Gestational Diabetes is a condition in which your blood sugar levels become high during pregnancy.
It affects up to 10% of women who are pregnant in the US each year. It affects pregnant women who haven't ever been diagnosed with diabetes.
There are classes of gestational Diabetes. Women with class A1 can manage it through diet and exercise. Those who have class A2 need to take insulin or other medications.
Gestational Diabetes goes away after you give birth. But it can affect your baby's health, and it raises your risk of getting type 2 diabetes later in life. You can take steps so you and your baby stay healthy.

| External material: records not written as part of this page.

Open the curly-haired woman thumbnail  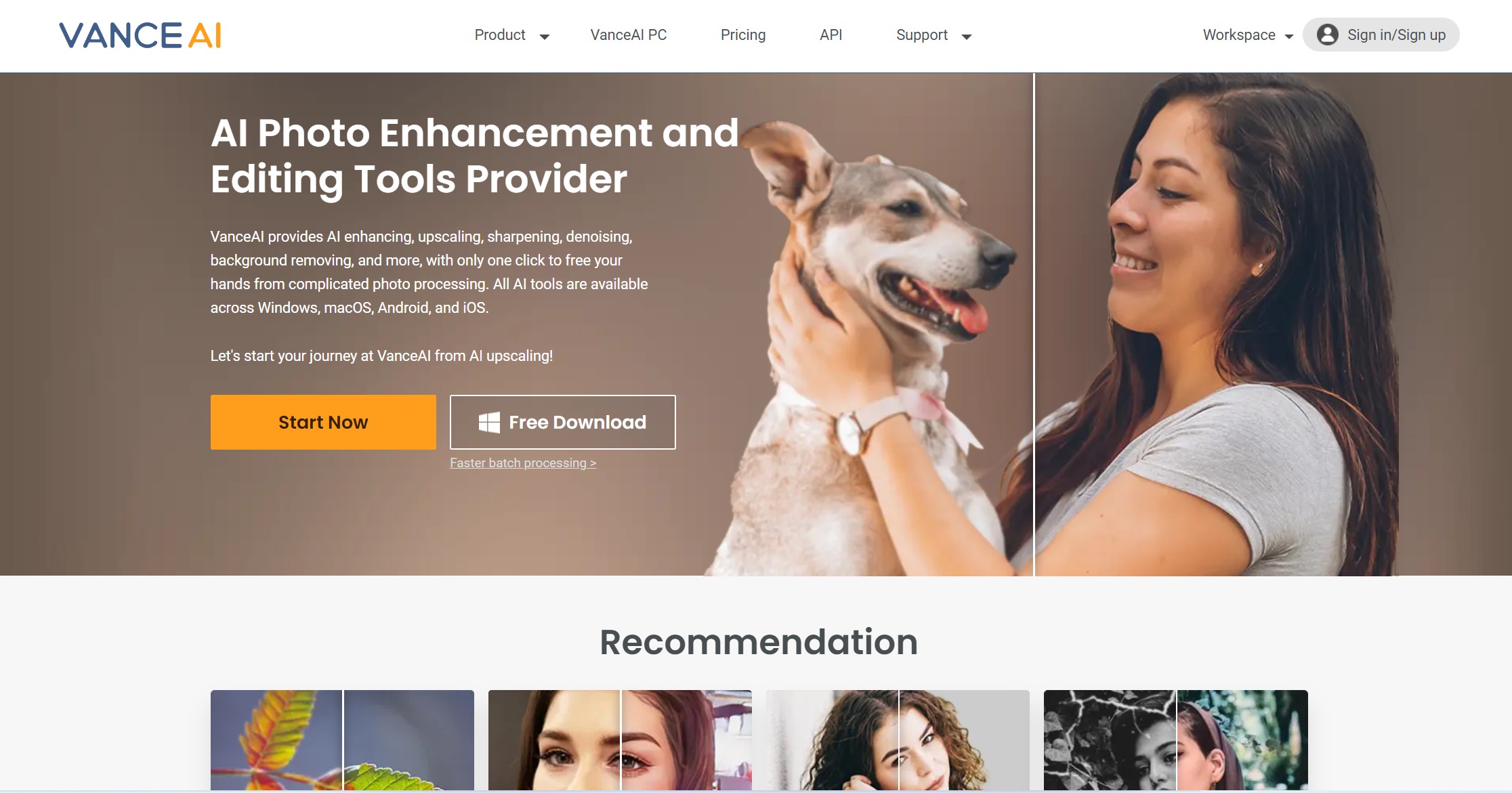[898, 740]
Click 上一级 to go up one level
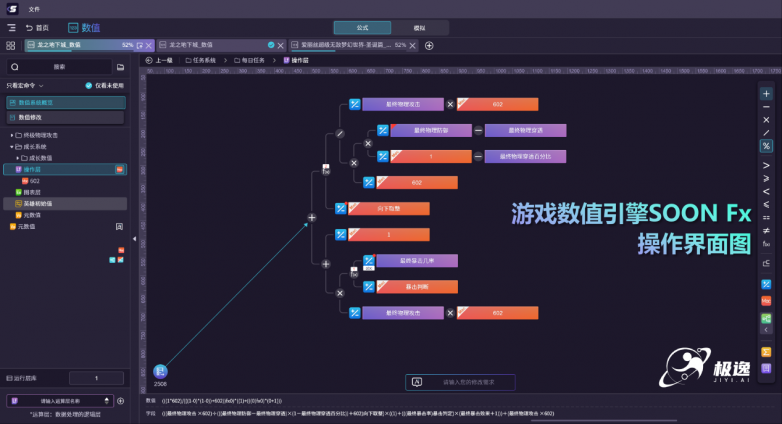Viewport: 782px width, 424px height. click(x=160, y=60)
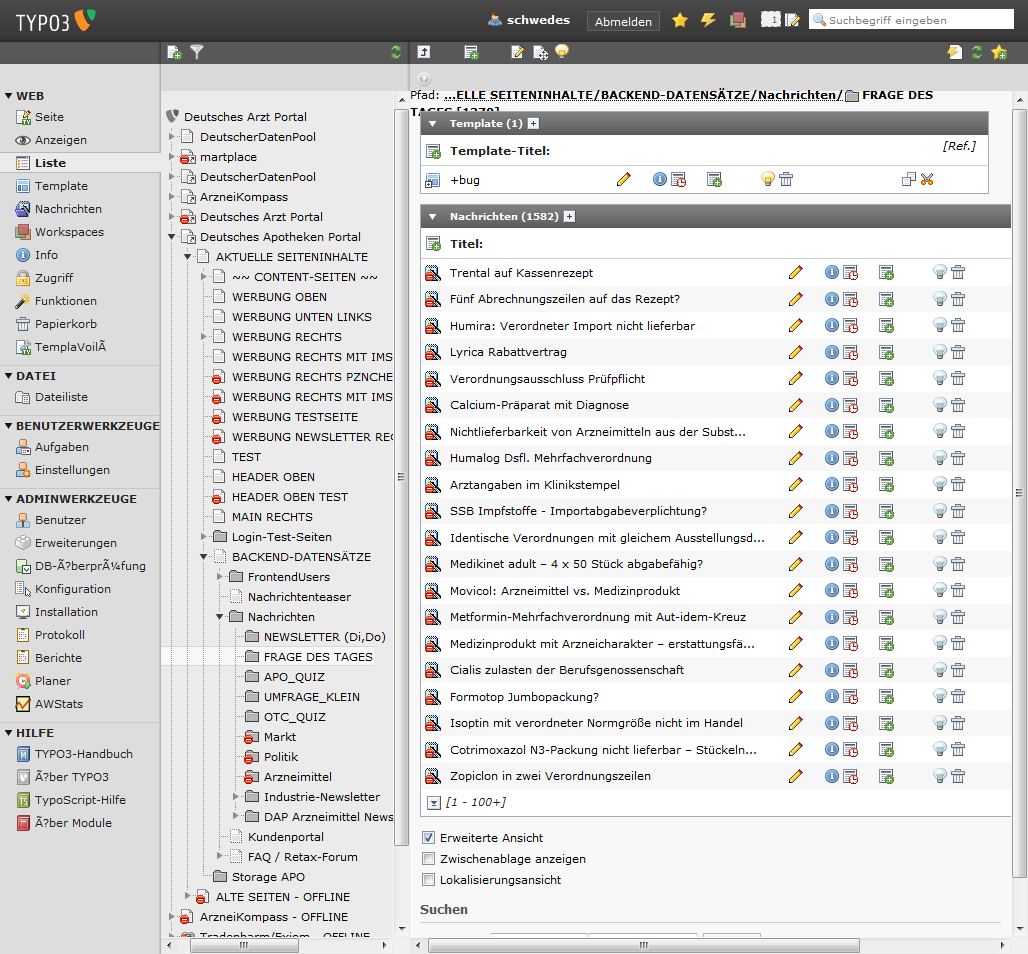This screenshot has height=954, width=1028.
Task: Collapse the Nachrichten folder in tree
Action: (220, 617)
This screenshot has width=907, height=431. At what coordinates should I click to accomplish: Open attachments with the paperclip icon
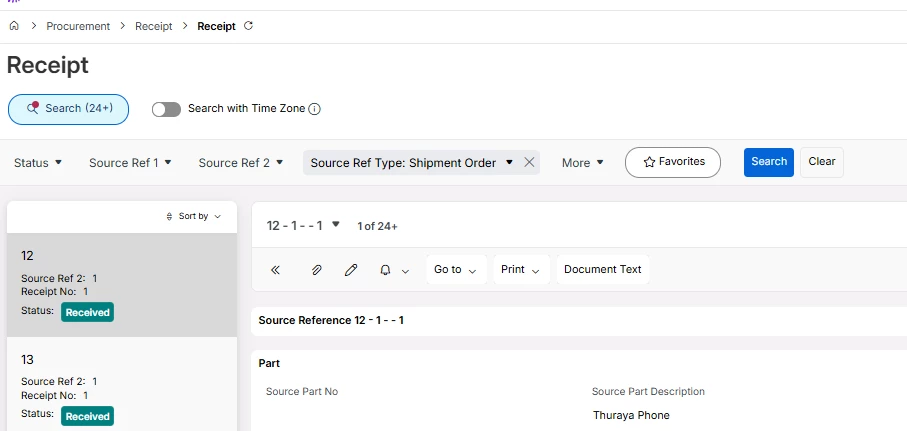[x=317, y=270]
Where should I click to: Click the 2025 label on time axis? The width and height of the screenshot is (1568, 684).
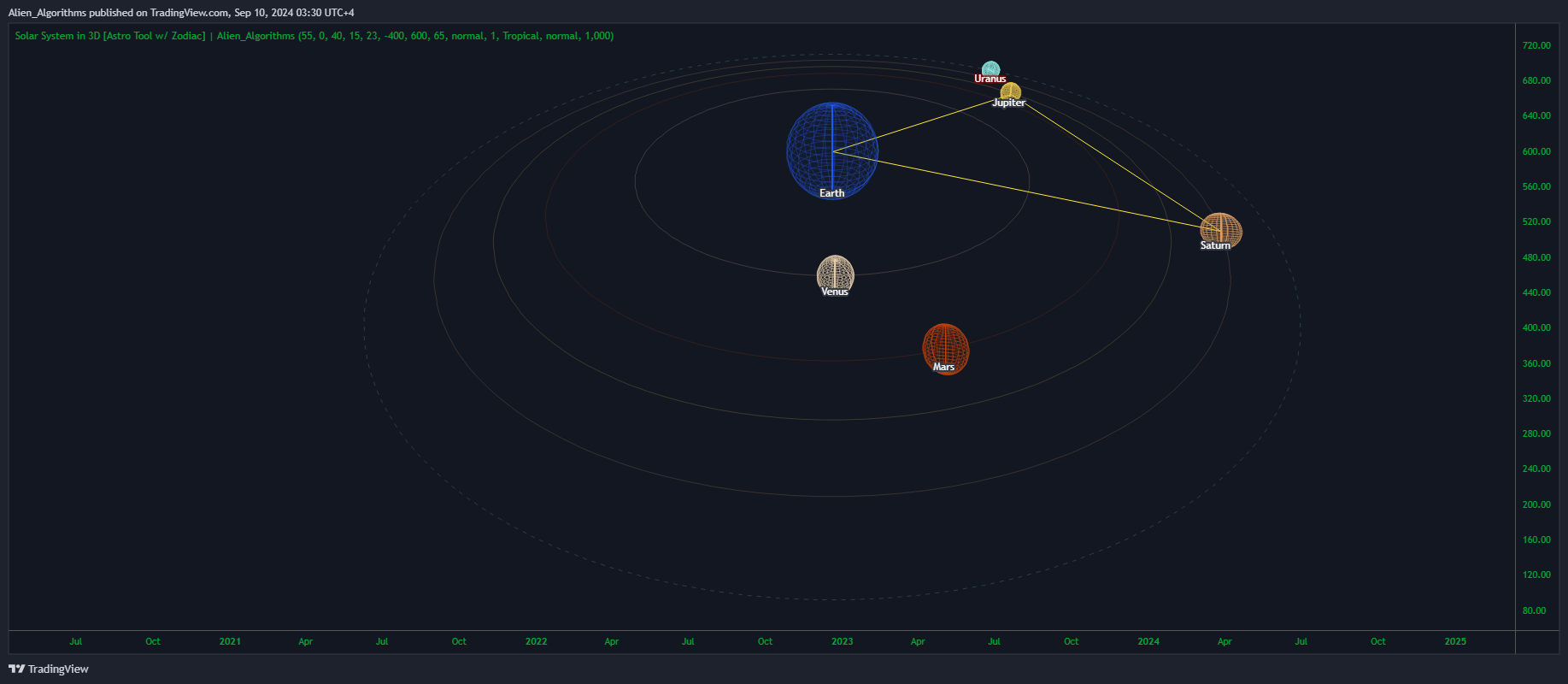coord(1455,641)
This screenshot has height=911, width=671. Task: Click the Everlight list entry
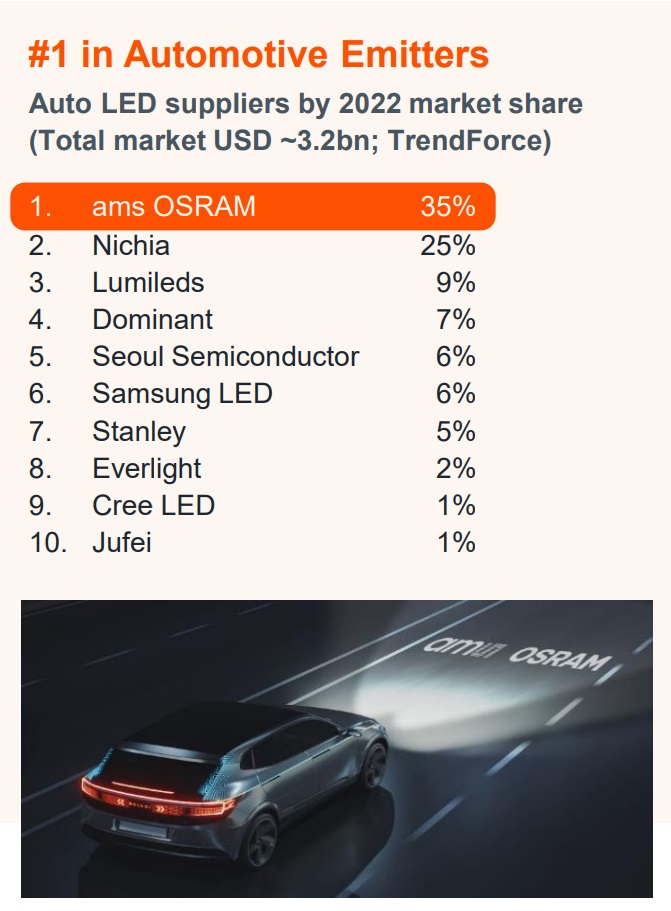tap(147, 468)
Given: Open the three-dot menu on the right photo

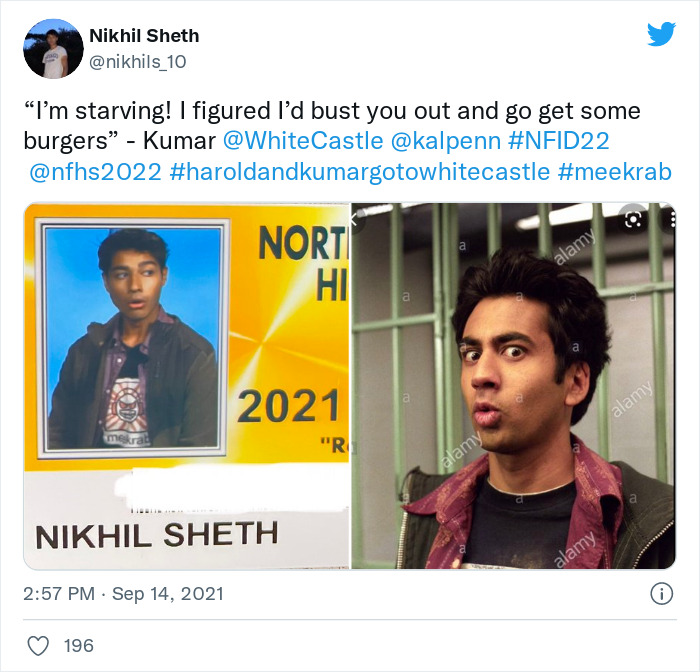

Gestational Diabetes symptoms
Women with Gestational Diabetes usually don't have symptoms or may chalk them up to pregnancy. Most find out that they have it during ng a routine screening.
Gestational Diabetes causes
You may notice that you are thirstier than usual, you are hungrier and eat more than usual and you pee more than usual.
When you eat, your pancreas releases insulin, a hormone that helps move a sugar called glucose from blood to your cells, which use it for energy.
During pregnancy, your placenta makes hormones that cause glucose to build up in your blood. Usually, your pancreas can send out enough insulin to handle it.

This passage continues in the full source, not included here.